Twoja "logika" jest kaleka - mylisz rzekę z rurociągiem.
-
5. Data: 2010-11-06 18:42:41
Temat: Re: Rzeka, powódź i podatki
Od: konieczko <t...@o...pl>
W dniu 2010-11-06 19:38, Andrzej Lawa pisze:
> W dniu 05.11.2010 10:01, Tomy M. pisze:
>
>> Dlaczego ciągle słyszymy o konieczności ubezpieczania
>> się mieszkańców od skutków powodzi? Zwłaszcza na terenach
>> przyrzecznych.
>> Na logikę to przecież WŁAŚCICIEL RZEKI powinien się
>> ubezpieczyć. Gdyby mnie zalała "czyjaś rzeka" ... zażądałbym
>> odszkodowania od właściciela i kropka.
>
> Twoja "logika" jest kaleka - mylisz rzekę z rurociągiem.
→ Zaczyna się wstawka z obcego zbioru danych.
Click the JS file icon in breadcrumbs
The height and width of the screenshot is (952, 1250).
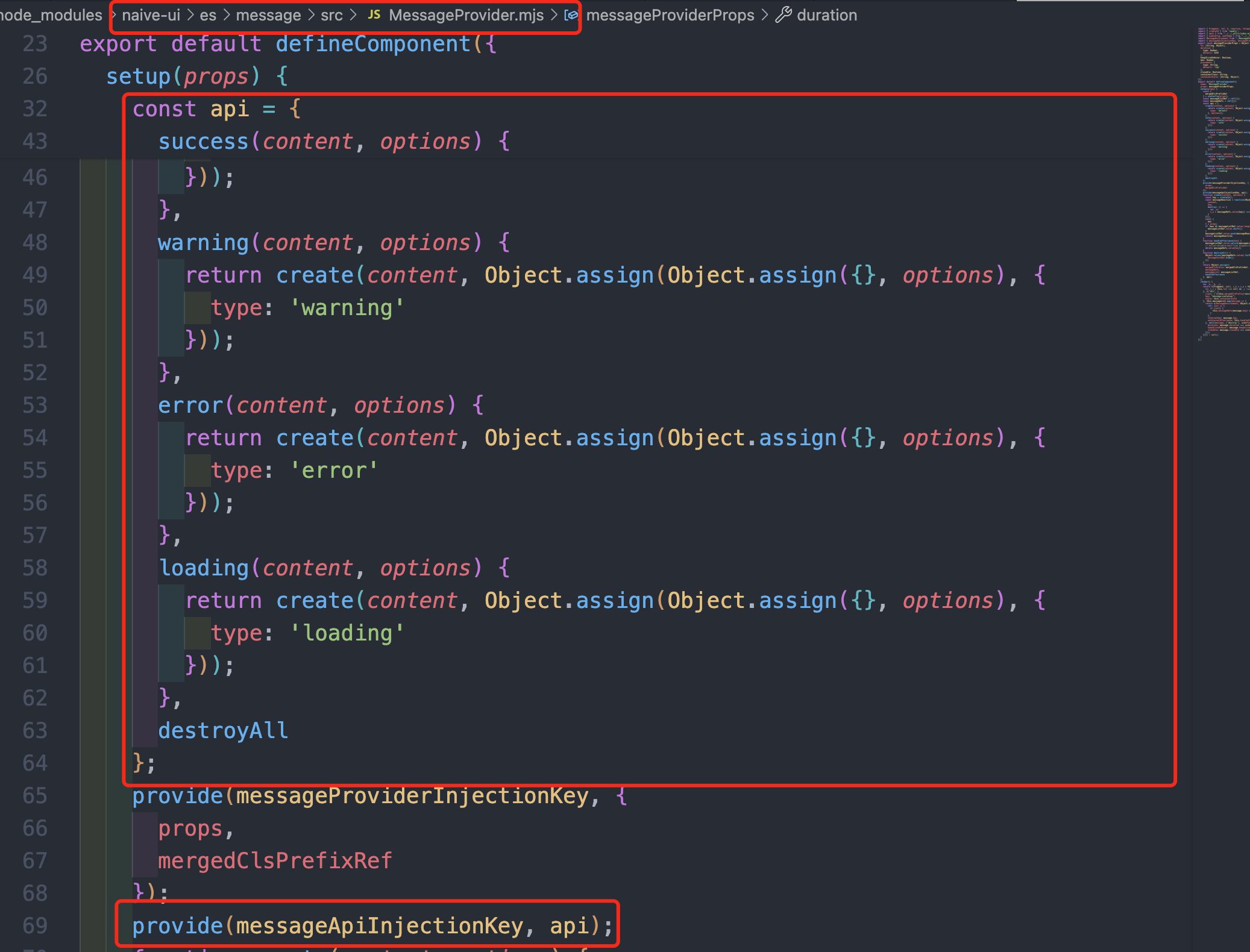pyautogui.click(x=374, y=15)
Nie myli RZGW za dzierzawe bierze gruba kase a gowno robi !
Za komuny co tydzien widzialem poglebiarke na odrze, od x lat
niewidzialem ani jednej.
-
6. Data: 2010-11-06 18:56:17
Temat: Re: Rzeka, powódź i podatki
Od: Andrzej Lawa <a...@l...SPAM_PRECZ.com>
W dniu 06.11.2010 19:42, konieczko pisze:
>> Twoja "logika" jest kaleka - mylisz rzekę z rurociągiem.
>
> Nie myli RZGW za dzierzawe bierze gruba kase a gowno robi !
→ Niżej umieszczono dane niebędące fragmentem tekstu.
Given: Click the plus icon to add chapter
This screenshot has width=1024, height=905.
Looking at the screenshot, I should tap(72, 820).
Jak ci wydzierżawię pole, to pozwiesz mnie, jak będzie susza i wszystko
ci poschnie?
> Za komuny co tydzien widzialem poglebiarke na odrze, od x lat
> niewidzialem ani jednej.
A kiedy ostatnio widziałeś słownik ortograficzny? Albo podręcznik
interpunkcji?
-
7. Data: 2010-11-06 19:11:43
Temat: Re: Rzeka, powódź i podatki
Od: tomek <t...@o...pl>
On 06.11.2010 19:38, Andrzej Lawa wrote:
> W dniu 05.11.2010 10:01, Tomy M. pisze:
>
>> Dlaczego ciągle słyszymy o konieczności ubezpieczania
>> się mieszkańców od skutków powodzi? Zwłaszcza na terenach
>> przyrzecznych.
>> Na logikę to przecież WŁAŚCICIEL RZEKI powinien się
>> ubezpieczyć. Gdyby mnie zalała "czyjaś rzeka" ... zażądałbym
>> odszkodowania od właściciela i kropka.
>
> Twoja "logika" jest kaleka - mylisz rzekę z rurociągiem.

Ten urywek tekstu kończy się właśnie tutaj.